What is being asked
Write the whole listing out again, word for word.

==== Dataset

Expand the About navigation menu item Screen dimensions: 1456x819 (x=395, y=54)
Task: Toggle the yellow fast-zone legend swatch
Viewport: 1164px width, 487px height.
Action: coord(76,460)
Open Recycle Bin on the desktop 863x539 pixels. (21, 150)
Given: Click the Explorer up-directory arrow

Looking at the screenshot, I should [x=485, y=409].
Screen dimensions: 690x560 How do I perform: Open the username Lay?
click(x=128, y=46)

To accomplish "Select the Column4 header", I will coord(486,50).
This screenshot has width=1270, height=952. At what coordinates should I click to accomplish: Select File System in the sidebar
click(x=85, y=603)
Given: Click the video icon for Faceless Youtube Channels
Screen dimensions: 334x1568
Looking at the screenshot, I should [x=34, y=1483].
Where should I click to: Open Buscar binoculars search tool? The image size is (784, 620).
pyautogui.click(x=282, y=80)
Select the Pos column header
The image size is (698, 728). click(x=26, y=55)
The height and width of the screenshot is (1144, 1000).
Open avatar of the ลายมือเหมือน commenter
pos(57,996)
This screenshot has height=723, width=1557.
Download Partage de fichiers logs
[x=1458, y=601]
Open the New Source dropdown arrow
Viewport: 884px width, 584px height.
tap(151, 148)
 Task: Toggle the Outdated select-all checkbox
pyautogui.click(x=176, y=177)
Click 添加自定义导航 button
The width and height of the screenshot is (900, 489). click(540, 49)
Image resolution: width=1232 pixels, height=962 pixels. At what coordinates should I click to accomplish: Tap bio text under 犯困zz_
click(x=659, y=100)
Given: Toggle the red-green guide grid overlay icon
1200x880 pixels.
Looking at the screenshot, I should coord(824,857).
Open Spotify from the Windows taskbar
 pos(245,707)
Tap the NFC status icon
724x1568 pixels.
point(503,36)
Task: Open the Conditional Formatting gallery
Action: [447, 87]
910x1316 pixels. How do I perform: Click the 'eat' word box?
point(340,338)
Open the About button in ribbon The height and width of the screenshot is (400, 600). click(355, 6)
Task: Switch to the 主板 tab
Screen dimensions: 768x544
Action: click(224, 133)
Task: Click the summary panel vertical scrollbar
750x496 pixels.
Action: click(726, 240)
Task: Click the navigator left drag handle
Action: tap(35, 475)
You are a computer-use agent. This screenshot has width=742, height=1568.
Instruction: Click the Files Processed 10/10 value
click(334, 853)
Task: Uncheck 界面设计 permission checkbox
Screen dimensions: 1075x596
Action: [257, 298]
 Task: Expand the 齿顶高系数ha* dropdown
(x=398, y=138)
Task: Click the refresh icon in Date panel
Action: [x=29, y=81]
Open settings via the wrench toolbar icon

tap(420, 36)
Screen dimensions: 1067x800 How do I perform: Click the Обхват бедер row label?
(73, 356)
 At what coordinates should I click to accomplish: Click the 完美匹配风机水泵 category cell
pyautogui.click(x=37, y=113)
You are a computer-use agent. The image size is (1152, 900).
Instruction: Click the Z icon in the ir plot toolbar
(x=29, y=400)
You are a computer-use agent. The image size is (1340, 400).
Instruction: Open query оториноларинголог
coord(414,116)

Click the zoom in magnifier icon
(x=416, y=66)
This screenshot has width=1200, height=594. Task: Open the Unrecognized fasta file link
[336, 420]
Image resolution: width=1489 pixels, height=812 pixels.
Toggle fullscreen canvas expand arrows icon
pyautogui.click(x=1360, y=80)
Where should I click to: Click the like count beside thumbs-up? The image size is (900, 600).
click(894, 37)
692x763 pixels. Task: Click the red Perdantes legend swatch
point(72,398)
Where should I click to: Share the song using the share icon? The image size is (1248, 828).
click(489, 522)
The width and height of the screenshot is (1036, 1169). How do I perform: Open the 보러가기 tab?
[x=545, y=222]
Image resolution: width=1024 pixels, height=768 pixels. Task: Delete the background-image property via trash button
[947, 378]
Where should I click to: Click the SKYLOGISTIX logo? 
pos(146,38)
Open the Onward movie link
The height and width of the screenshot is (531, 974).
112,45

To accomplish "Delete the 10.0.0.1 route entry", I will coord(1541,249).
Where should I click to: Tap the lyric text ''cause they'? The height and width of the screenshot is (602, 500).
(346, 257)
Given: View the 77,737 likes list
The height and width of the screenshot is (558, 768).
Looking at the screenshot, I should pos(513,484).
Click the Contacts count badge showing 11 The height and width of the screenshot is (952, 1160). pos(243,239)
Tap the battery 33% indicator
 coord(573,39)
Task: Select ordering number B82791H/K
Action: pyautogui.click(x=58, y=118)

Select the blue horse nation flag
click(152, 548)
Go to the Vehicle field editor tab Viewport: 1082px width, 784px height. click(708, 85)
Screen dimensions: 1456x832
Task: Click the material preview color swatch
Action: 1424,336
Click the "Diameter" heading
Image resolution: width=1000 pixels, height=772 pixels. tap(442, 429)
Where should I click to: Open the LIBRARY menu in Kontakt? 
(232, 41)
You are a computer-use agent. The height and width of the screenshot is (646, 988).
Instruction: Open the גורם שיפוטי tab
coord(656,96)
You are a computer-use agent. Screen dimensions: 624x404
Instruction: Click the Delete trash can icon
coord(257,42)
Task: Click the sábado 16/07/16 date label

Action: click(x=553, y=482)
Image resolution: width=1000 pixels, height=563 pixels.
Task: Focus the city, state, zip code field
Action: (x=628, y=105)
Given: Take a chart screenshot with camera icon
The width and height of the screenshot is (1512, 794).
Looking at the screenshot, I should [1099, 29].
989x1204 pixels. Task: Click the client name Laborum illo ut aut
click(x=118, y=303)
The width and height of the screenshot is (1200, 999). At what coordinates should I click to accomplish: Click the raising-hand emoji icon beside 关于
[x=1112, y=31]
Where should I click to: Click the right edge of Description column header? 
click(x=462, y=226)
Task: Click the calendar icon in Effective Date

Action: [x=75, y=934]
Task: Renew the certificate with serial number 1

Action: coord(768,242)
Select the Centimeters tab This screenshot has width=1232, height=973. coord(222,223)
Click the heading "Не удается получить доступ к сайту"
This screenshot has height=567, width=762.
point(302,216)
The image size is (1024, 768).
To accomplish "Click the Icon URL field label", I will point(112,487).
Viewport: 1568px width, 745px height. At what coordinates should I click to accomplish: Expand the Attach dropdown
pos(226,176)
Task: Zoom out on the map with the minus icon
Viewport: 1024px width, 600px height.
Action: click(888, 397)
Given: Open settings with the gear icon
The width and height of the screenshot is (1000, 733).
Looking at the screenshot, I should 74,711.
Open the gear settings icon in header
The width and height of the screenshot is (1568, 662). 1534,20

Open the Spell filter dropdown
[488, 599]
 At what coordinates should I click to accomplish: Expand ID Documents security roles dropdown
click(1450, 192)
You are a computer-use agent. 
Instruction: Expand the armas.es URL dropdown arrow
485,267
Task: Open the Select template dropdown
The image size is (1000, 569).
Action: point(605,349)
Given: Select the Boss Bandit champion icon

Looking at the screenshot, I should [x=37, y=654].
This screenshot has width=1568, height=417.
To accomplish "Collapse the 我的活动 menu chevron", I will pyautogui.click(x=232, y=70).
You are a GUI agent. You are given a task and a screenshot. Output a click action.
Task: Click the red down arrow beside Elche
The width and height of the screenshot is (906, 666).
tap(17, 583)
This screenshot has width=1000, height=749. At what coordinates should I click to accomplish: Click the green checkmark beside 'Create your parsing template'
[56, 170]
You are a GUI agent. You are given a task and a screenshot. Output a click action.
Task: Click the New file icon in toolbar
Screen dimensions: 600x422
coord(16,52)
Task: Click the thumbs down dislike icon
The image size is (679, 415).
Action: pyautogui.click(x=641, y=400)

========

Task solution
Expand the About navigation menu item Screen dimensions: 1456x819 (x=395, y=54)
Task: Toggle the yellow fast-zone legend swatch
Viewport: 1164px width, 487px height.
Action: coord(76,460)
Open Recycle Bin on the desktop 863x539 pixels. (21, 150)
Given: Click the Explorer up-directory arrow

Looking at the screenshot, I should [x=485, y=409].
Screen dimensions: 690x560 How do I perform: Open the username Lay?
click(x=128, y=46)

To accomplish "Select the Column4 header", I will coord(486,50).
This screenshot has width=1270, height=952. At what coordinates should I click to accomplish: Select File System in the sidebar
click(x=85, y=603)
Given: Click the video icon for Faceless Youtube Channels
Screen dimensions: 334x1568
Looking at the screenshot, I should [x=34, y=1483].
Where should I click to: Open Buscar binoculars search tool? The image size is (784, 620).
pyautogui.click(x=282, y=80)
Select the Pos column header
The image size is (698, 728). click(x=26, y=55)
The height and width of the screenshot is (1144, 1000).
Open avatar of the ลายมือเหมือน commenter
pos(57,996)
This screenshot has height=723, width=1557.
Download Partage de fichiers logs
[x=1458, y=601]
Open the New Source dropdown arrow
Viewport: 884px width, 584px height.
tap(151, 148)
 Task: Toggle the Outdated select-all checkbox
pyautogui.click(x=176, y=177)
Click 添加自定义导航 button
The width and height of the screenshot is (900, 489). click(540, 49)
Image resolution: width=1232 pixels, height=962 pixels. At what coordinates should I click to accomplish: Tap bio text under 犯困zz_
click(x=659, y=100)
Given: Toggle the red-green guide grid overlay icon
1200x880 pixels.
Looking at the screenshot, I should coord(824,857).
Open Spotify from the Windows taskbar
 pos(245,707)
Tap the NFC status icon
724x1568 pixels.
point(503,36)
Task: Open the Conditional Formatting gallery
Action: [447, 87]
910x1316 pixels. How do I perform: Click the 'eat' word box?
point(340,338)
Open the About button in ribbon The height and width of the screenshot is (400, 600). click(355, 6)
Task: Switch to the 主板 tab
Screen dimensions: 768x544
Action: click(224, 133)
Task: Click the summary panel vertical scrollbar
750x496 pixels.
Action: click(726, 240)
Task: Click the navigator left drag handle
Action: tap(35, 475)
You are a computer-use agent. This screenshot has width=742, height=1568.
Instruction: Click the Files Processed 10/10 value
click(334, 853)
Task: Uncheck 界面设计 permission checkbox
Screen dimensions: 1075x596
Action: [257, 298]
 Task: Expand the 齿顶高系数ha* dropdown
(x=398, y=138)
Task: Click the refresh icon in Date panel
Action: [x=29, y=81]
Open settings via the wrench toolbar icon

tap(420, 36)
Screen dimensions: 1067x800 How do I perform: Click the Обхват бедер row label?
(73, 356)
 At what coordinates should I click to accomplish: Click the 完美匹配风机水泵 category cell
pyautogui.click(x=37, y=113)
You are a computer-use agent. The image size is (1152, 900).
Instruction: Click the Z icon in the ir plot toolbar
(x=29, y=400)
You are a computer-use agent. The image size is (1340, 400).
Instruction: Open query оториноларинголог
coord(414,116)

Click the zoom in magnifier icon
(x=416, y=66)
This screenshot has width=1200, height=594. Task: Open the Unrecognized fasta file link
[336, 420]
Image resolution: width=1489 pixels, height=812 pixels.
Toggle fullscreen canvas expand arrows icon
pyautogui.click(x=1360, y=80)
Where should I click to: Click the like count beside thumbs-up? The image size is (900, 600).
click(894, 37)
692x763 pixels. Task: Click the red Perdantes legend swatch
point(72,398)
Where should I click to: Share the song using the share icon? The image size is (1248, 828).
click(489, 522)
The width and height of the screenshot is (1036, 1169). How do I perform: Open the 보러가기 tab?
[x=545, y=222]
Image resolution: width=1024 pixels, height=768 pixels. Task: Delete the background-image property via trash button
[947, 378]
Where should I click to: Click the SKYLOGISTIX logo? 
pos(146,38)
Open the Onward movie link
The height and width of the screenshot is (531, 974).
112,45

To accomplish "Delete the 10.0.0.1 route entry", I will coord(1541,249).
Where should I click to: Tap the lyric text ''cause they'? The height and width of the screenshot is (602, 500).
(346, 257)
Given: View the 77,737 likes list
The height and width of the screenshot is (558, 768).
Looking at the screenshot, I should pos(513,484).
Click the Contacts count badge showing 11 The height and width of the screenshot is (952, 1160). pos(243,239)
Tap the battery 33% indicator
 coord(573,39)
Task: Select ordering number B82791H/K
Action: pyautogui.click(x=58, y=118)

Select the blue horse nation flag
click(152, 548)
Go to the Vehicle field editor tab Viewport: 1082px width, 784px height. click(708, 85)
Screen dimensions: 1456x832
Task: Click the material preview color swatch
Action: 1424,336
Click the "Diameter" heading
Image resolution: width=1000 pixels, height=772 pixels. tap(442, 429)
Where should I click to: Open the LIBRARY menu in Kontakt? 
(232, 41)
You are a computer-use agent. The height and width of the screenshot is (646, 988).
Instruction: Open the גורם שיפוטי tab
coord(656,96)
You are a computer-use agent. Screen dimensions: 624x404
Instruction: Click the Delete trash can icon
coord(257,42)
Task: Click the sábado 16/07/16 date label

Action: click(x=553, y=482)
Image resolution: width=1000 pixels, height=563 pixels.
Task: Focus the city, state, zip code field
Action: (x=628, y=105)
Given: Take a chart screenshot with camera icon
The width and height of the screenshot is (1512, 794).
Looking at the screenshot, I should [1099, 29].
989x1204 pixels. Task: Click the client name Laborum illo ut aut
click(x=118, y=303)
The width and height of the screenshot is (1200, 999). At what coordinates should I click to accomplish: Click the raising-hand emoji icon beside 关于
[x=1112, y=31]
Where should I click to: Click the right edge of Description column header? 
click(x=462, y=226)
Task: Click the calendar icon in Effective Date

Action: [x=75, y=934]
Task: Renew the certificate with serial number 1

Action: coord(768,242)
Select the Centimeters tab This screenshot has width=1232, height=973. coord(222,223)
Click the heading "Не удается получить доступ к сайту"
This screenshot has height=567, width=762.
point(302,216)
The image size is (1024, 768).
To accomplish "Click the Icon URL field label", I will point(112,487).
Viewport: 1568px width, 745px height. At what coordinates should I click to accomplish: Expand the Attach dropdown
pos(226,176)
Task: Zoom out on the map with the minus icon
Viewport: 1024px width, 600px height.
Action: click(888, 397)
Given: Open settings with the gear icon
The width and height of the screenshot is (1000, 733).
Looking at the screenshot, I should 74,711.
Open the gear settings icon in header
The width and height of the screenshot is (1568, 662). 1534,20

Open the Spell filter dropdown
[488, 599]
 At what coordinates should I click to accomplish: Expand ID Documents security roles dropdown
click(1450, 192)
You are a computer-use agent. 
Instruction: Expand the armas.es URL dropdown arrow
485,267
Task: Open the Select template dropdown
The image size is (1000, 569).
Action: point(605,349)
Given: Select the Boss Bandit champion icon

Looking at the screenshot, I should [x=37, y=654].
This screenshot has width=1568, height=417.
To accomplish "Collapse the 我的活动 menu chevron", I will pyautogui.click(x=232, y=70).
You are a GUI agent. You are given a task and a screenshot. Output a click action.
Task: Click the red down arrow beside Elche
The width and height of the screenshot is (906, 666).
tap(17, 583)
This screenshot has width=1000, height=749. At what coordinates should I click to accomplish: Click the green checkmark beside 'Create your parsing template'
[56, 170]
You are a GUI agent. You are given a task and a screenshot. Output a click action.
Task: Click the New file icon in toolbar
Screen dimensions: 600x422
coord(16,52)
Task: Click the thumbs down dislike icon
The image size is (679, 415).
Action: pyautogui.click(x=641, y=400)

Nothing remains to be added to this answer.